EXCERPT PROVIDED =
↓
And in his own words, this find (he was a seventh-round pick with questionable power coming out of USC) appreciates what Hudgens did for him — "I owe a lot to him — not only is he a great hitting coach, he's a great person." For one, Hudgens always told me that Duda was at his best when he was spraying to all fields, and the player agreed: "When I shoot that left-center field gap, that's when I feel like I'm at my best." This year, Duda has the lowest pull rate and the highest center-field rate of his career:

When pressed, Duda felt that the number one thing that he took away from his sessions with Hudgens was to "Stick to your plan and stick to your approach — stay with what you do best." Even if results didn't come right away, a good process would eventually produce good results.

That's an important thing to remember when evaluating Hudgens. Because the home park came up when the topic of his dismissal was broached. The Mets have struggled at home, to a .119 Isolated Slugging Percentage (.145 is league average, and all teams have a .122 ISO in Citi this year), and some think that the park has gotten in their heads. It looks like it has. Look at the reach, line drive and flyball rates at home and away for the Mets:

And Duda admitted to some change in his approach at home, even. He called the park a "big factor" and said that "maybe you tend to swing a little harder when you try to hit it out of that ballpark." But his inner Hudgens won out: "We can't let the ballpark dictate our approach." For what it's worth, Hudgens called a team hitter's meeting and discussed these splits with the team as soon as he was made aware of them... less than a week before his dismissal.
↑
Entries for finding words and elements =
↓
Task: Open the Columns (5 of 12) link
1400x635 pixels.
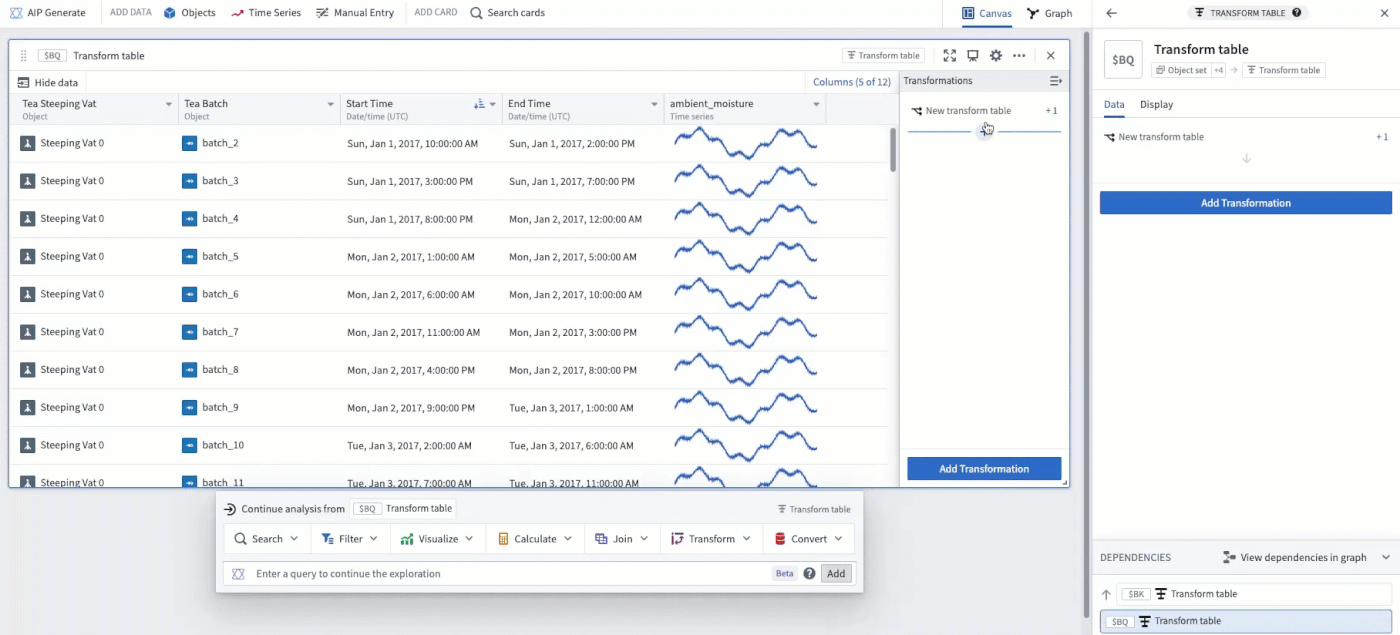Action: (x=852, y=82)
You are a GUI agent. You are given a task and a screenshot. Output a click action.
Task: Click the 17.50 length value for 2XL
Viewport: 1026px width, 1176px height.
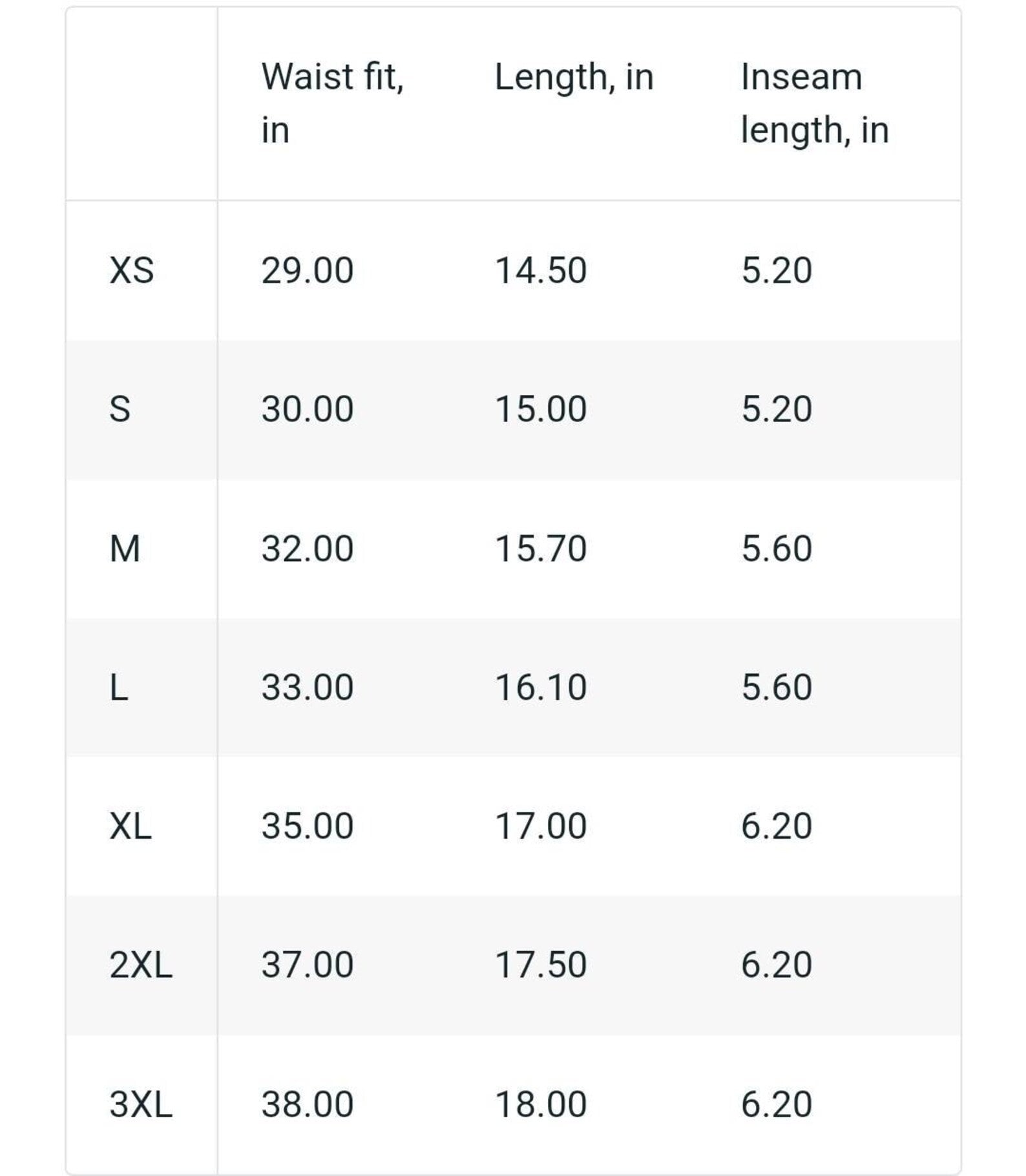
↑
TASKS =
1 – In the baseball text, what Isolated Slugging Percentage have the Mets posted at home?
2 – Quote the entries from the line containing "You are a GUI" through the last line of the entries, leaving out any pictures.
These entries are unrelated to the baseball text.

ANSWERS FOR THE TASKS =
1 – .119

2 –
You are a GUI agent. You are given a task and a screenshot. Output a click action.
Task: Click the 17.50 length value for 2XL
Viewport: 1026px width, 1176px height.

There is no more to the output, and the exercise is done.